After acquiring the parameter(s) of interest, one has to have their work being reviewed by physics working group (PWG) and then by the LHCb collaboration.
One of the requirements for the successful review is that your analysis code is preserved.
Scientific integrity means having transparency on each step of the research as well as reproducibility of the results.
Both LHCb and CERN have guidelines which one should always follow when conducting research usign LHCb or CERN facilities.
LHCb guidelines are discussed and implemented in the work package 6 of DPA.
CERN guideline can be found here.
The first step is to document well-used procedures, techniques and meticulously report the results of your analysis. This is done by writing a clear and extensive Analysis Note, that is then available to the LHCb collaborators via the CDS system.
Secondly, your analysis code should be put in a GitLab repository in your physics working group’s area. For example, the code of all recent analyses by the QEE working group can be found here. GitLab is useful for tracing your own changes and changes of your collaborators too, as well as, tracing possible bugs with the GitLab CI. Refer to this lesson on GitLab for more.
However, it is not enough to just submit your code. It is important to write a set of instructions to execute the steps in the correct sequence. You will quickly find yourself, that remembering how to run your own code even a couple of months after it was used for the last time can be really hard. Instructions can be written using snakemake and supportive bash scripts.
Snakemake workflow management system allows you to write a pipeline for analysis that will automatically detect the hierarchy of the steps and changes in inputs (both samples and code). One should aim to start implementing the snakemake workflow from the beginning of analysis development. Your snakemake workflow should then be committed to the gitlab repository with the final version of your code.
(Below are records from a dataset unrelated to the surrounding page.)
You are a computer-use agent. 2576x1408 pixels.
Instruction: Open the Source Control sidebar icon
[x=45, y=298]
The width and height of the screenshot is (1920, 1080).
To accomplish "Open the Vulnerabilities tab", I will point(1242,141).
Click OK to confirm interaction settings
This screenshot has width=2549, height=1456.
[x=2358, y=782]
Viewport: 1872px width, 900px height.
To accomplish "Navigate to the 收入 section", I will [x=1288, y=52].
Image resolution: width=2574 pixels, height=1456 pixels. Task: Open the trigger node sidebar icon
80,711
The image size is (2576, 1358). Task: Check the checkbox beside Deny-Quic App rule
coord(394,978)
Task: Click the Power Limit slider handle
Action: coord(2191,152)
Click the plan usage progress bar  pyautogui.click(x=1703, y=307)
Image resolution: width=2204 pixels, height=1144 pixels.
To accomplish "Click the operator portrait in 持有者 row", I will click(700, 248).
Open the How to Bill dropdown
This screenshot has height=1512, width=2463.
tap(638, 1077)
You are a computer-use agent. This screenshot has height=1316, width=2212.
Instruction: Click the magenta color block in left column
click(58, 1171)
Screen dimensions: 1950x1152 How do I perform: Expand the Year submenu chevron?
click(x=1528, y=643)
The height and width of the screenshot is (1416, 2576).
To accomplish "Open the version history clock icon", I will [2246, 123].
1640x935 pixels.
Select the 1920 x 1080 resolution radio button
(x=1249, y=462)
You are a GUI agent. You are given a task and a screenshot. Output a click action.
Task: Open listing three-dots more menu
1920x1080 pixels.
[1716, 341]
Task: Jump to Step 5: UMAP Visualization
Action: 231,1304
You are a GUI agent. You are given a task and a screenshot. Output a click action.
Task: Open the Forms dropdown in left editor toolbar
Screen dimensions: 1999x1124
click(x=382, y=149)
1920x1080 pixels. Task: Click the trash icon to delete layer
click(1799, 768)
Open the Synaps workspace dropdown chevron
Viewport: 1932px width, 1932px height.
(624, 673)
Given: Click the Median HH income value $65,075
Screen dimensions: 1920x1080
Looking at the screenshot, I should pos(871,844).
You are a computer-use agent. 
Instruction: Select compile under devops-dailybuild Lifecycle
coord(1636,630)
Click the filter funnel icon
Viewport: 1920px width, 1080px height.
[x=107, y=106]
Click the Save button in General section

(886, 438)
The samples you have produced should also be saved. Analysis Productions help you to save a tested version of the DaVinci option files, that will help you to reproduce the ntuples with the same software version, that was specified in the original option files.
The ntuples used for your analysis have to be uploaded to the eos area of your working group.
You should always preserve the package versions of the sofrware that you have being using.
Even if it is a commonly used tool such as ROOT or NumPy.
This can be done by creating a docker container, conda enviroment or using the lb-conda
environment.
The latter uses the conda environments installed on the CERN virtual machine file system, aka CVMFS, and is supported by the LHCb community.